### Directions:
Rename "川口" to "川越" in the stretch from the line with "金沢市 風俗 (151, 448)" through the line with "大津・守山・草津 (25, 114)", and give back only those lines with nothing else altered.

====================

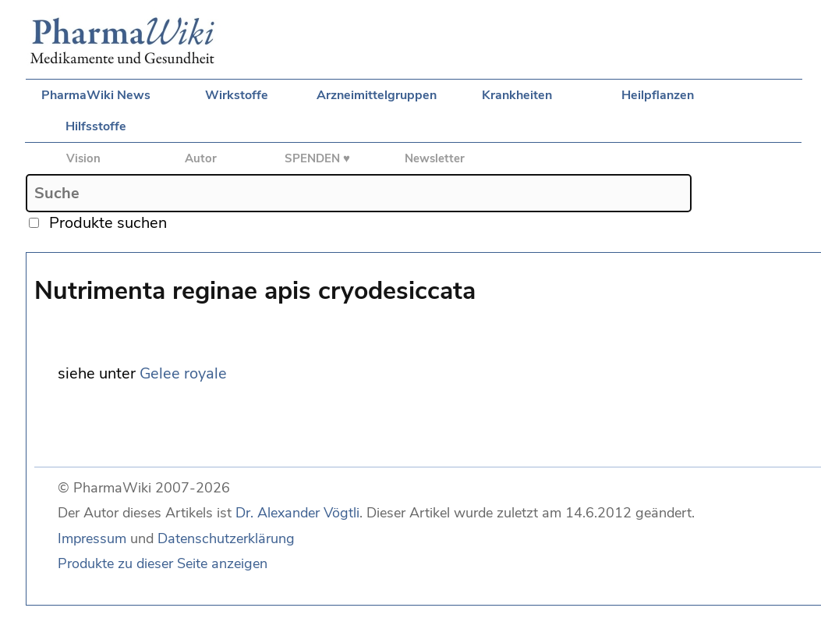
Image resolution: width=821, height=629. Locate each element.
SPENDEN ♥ (317, 158)
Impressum (92, 538)
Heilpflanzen (657, 95)
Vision (83, 158)
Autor (201, 158)
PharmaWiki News (95, 95)
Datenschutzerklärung (226, 538)
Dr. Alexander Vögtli (297, 512)
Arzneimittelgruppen (377, 95)
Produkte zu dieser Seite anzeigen (162, 563)
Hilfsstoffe (95, 126)
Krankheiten (517, 95)
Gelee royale (183, 373)
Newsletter (435, 158)
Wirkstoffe (236, 95)
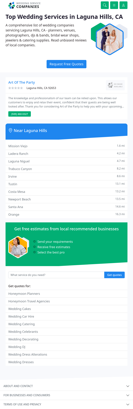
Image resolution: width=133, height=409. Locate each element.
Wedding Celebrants (23, 332)
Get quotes (114, 275)
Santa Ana (66, 207)
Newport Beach (66, 199)
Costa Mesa (66, 191)
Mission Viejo (66, 146)
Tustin (66, 184)
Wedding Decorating (23, 339)
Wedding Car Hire (21, 316)
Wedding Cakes (19, 309)
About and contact (18, 386)
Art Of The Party (21, 82)
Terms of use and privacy (22, 404)
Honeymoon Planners (24, 294)
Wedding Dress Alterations (27, 354)
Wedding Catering (21, 324)
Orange (66, 214)
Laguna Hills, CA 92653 (41, 88)
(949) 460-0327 (19, 114)
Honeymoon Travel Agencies (29, 301)
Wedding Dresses (21, 362)
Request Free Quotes (66, 64)
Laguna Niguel (66, 161)
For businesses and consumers (26, 395)
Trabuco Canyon (66, 169)
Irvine (66, 176)
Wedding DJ (16, 347)
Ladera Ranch (66, 153)
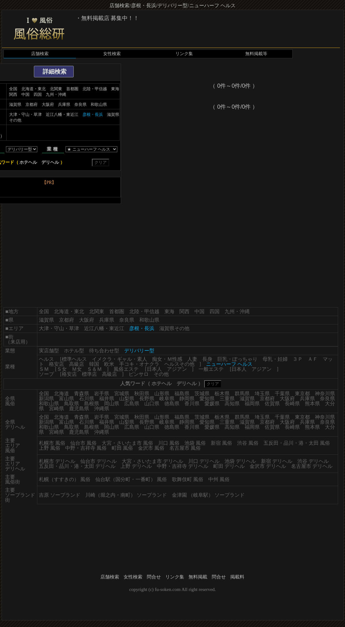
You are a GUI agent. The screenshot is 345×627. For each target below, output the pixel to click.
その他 (161, 374)
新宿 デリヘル (276, 461)
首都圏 (72, 88)
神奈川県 (325, 393)
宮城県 (121, 393)
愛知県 (207, 398)
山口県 (151, 403)
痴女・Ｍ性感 (167, 359)
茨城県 (202, 393)
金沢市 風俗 (151, 448)
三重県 (227, 398)
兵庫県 (64, 104)
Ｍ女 (77, 369)
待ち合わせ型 (104, 350)
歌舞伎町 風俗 (187, 479)
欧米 (109, 364)
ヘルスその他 (179, 364)
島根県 (91, 403)
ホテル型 (74, 350)
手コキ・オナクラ (139, 364)
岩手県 (101, 393)
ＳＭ (44, 369)
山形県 (161, 393)
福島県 (181, 393)
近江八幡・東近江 (62, 114)
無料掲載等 (256, 53)
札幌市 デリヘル (57, 461)
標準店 (89, 374)
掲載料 (237, 576)
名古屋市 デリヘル (311, 466)
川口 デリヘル (204, 461)
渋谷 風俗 (247, 443)
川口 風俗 (168, 443)
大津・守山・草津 (25, 114)
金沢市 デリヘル (268, 466)
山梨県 (126, 398)
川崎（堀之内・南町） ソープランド (126, 495)
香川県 (191, 403)
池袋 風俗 (195, 443)
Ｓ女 (62, 369)
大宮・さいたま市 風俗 (127, 443)
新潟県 (46, 398)
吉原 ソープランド (59, 495)
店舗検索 (40, 53)
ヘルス (46, 359)
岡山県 (111, 403)
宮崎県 (56, 408)
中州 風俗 (219, 479)
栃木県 (222, 393)
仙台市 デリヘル (98, 461)
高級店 (76, 364)
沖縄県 (101, 408)
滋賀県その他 (174, 328)
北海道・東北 (33, 88)
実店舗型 (49, 350)
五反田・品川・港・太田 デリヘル (77, 466)
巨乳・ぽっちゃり (237, 359)
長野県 (146, 398)
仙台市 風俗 (83, 443)
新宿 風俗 (221, 443)
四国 (38, 94)
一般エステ (211, 369)
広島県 (131, 403)
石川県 (86, 398)
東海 (115, 88)
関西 (13, 94)
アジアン (177, 369)
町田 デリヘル (229, 466)
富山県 (66, 398)
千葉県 (282, 393)
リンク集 (184, 53)
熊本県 (312, 403)
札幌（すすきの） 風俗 (64, 479)
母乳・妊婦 (275, 359)
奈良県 (80, 104)
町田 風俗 (122, 448)
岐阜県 (166, 398)
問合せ (154, 576)
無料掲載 (197, 576)
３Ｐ (298, 359)
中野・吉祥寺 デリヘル (182, 466)
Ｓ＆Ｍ (94, 369)
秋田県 (141, 393)
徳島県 (171, 403)
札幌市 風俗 (52, 443)
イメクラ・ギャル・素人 (119, 359)
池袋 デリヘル (240, 461)
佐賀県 (272, 403)
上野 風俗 (49, 448)
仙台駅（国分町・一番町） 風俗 (131, 479)
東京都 (302, 393)
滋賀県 (15, 104)
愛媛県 (212, 403)
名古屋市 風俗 (185, 448)
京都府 (31, 104)
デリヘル (50, 162)
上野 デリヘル (136, 466)
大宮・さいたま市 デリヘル (152, 461)
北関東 (56, 88)
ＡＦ (313, 359)
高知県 (232, 403)
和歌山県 (99, 104)
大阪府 (48, 104)
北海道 (61, 393)
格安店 (56, 364)
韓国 (94, 364)
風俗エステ (126, 369)
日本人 (154, 369)
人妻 (192, 359)
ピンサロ (139, 374)
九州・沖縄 (56, 94)
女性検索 (112, 53)
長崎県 (292, 403)
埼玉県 (262, 393)
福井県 (106, 398)
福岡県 (252, 403)
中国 (25, 94)
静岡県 (186, 398)
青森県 (81, 393)
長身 (207, 359)
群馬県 (242, 393)
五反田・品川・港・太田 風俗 (296, 443)
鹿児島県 (79, 408)
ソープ (46, 374)
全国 (13, 88)
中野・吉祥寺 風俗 (86, 448)
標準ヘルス (74, 359)
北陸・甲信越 (94, 88)
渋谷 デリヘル (313, 461)
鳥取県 (71, 403)
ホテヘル (28, 162)
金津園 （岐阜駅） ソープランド (208, 495)
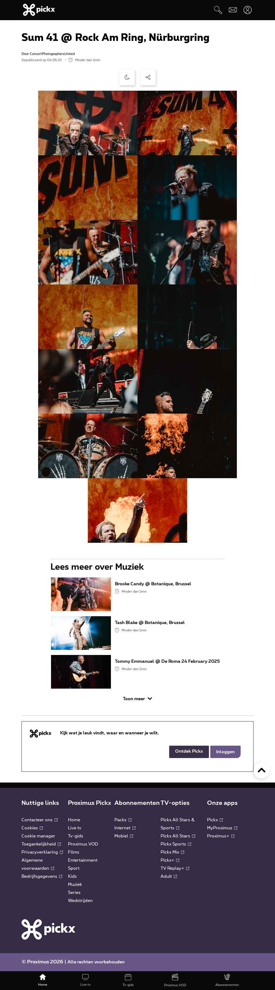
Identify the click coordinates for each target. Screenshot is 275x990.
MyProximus (222, 828)
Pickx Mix (172, 852)
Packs (123, 820)
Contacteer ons (39, 820)
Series (74, 892)
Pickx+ (170, 860)
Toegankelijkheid (41, 844)
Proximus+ (220, 836)
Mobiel (123, 836)
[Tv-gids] (128, 980)
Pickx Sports (176, 844)
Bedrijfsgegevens (41, 876)
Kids (72, 876)
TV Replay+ (175, 868)
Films (73, 852)
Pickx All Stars (178, 836)
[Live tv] (85, 980)
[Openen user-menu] (247, 9)
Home (74, 820)
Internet (125, 828)
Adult (169, 876)
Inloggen (225, 752)
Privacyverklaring (42, 852)
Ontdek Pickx (189, 751)
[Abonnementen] (227, 980)
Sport (73, 868)
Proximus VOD (83, 844)
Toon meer (137, 698)
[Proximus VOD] (175, 980)
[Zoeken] (218, 9)
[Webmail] (232, 9)
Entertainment (82, 860)
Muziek (75, 884)
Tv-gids (75, 836)
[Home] (42, 980)
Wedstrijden (80, 901)
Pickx (215, 820)
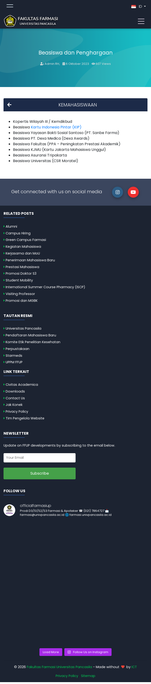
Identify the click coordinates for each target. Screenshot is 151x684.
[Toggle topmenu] (10, 7)
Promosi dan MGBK (22, 302)
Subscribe (39, 475)
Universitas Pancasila (23, 330)
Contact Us (15, 400)
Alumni (11, 228)
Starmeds (14, 357)
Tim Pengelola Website (25, 420)
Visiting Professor (20, 295)
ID (137, 7)
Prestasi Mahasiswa (22, 268)
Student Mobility (19, 282)
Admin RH (52, 66)
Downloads (15, 393)
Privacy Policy (17, 413)
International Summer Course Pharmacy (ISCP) (45, 289)
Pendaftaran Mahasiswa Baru (31, 337)
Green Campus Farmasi (26, 241)
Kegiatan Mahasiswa (23, 248)
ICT (134, 668)
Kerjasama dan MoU (23, 255)
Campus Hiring (18, 235)
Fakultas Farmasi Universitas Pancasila (59, 668)
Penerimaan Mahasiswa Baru (30, 262)
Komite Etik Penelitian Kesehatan (33, 344)
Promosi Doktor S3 (21, 275)
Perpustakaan (17, 350)
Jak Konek (14, 406)
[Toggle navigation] (141, 22)
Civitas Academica (22, 386)
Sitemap (88, 677)
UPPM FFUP (14, 364)
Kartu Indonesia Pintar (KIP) (56, 129)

====================

### Answer to this task:
金沢市 風俗 (151, 448)
三重県 (227, 398)
兵庫県 (64, 104)
Ｍ女 (77, 369)
待ち合わせ型 (104, 350)
歌舞伎町 風俗 (187, 479)
欧米 (109, 364)
ヘルスその他 (179, 364)
島根県 (91, 403)
ホテル型 (74, 350)
手コキ・オナクラ (139, 364)
岩手県 (101, 393)
ＳＭ (44, 369)
山形県 (161, 393)
福島県 (181, 393)
近江八幡・東近江 (62, 114)
無料掲載等 (256, 53)
札幌市 デリヘル (57, 461)
標準店 (89, 374)
掲載料 (237, 576)
名古屋市 デリヘル (311, 466)
川越 デリヘル (204, 461)
渋谷 風俗 (247, 443)
川越 風俗 (168, 443)
大津・守山・草津 (25, 114)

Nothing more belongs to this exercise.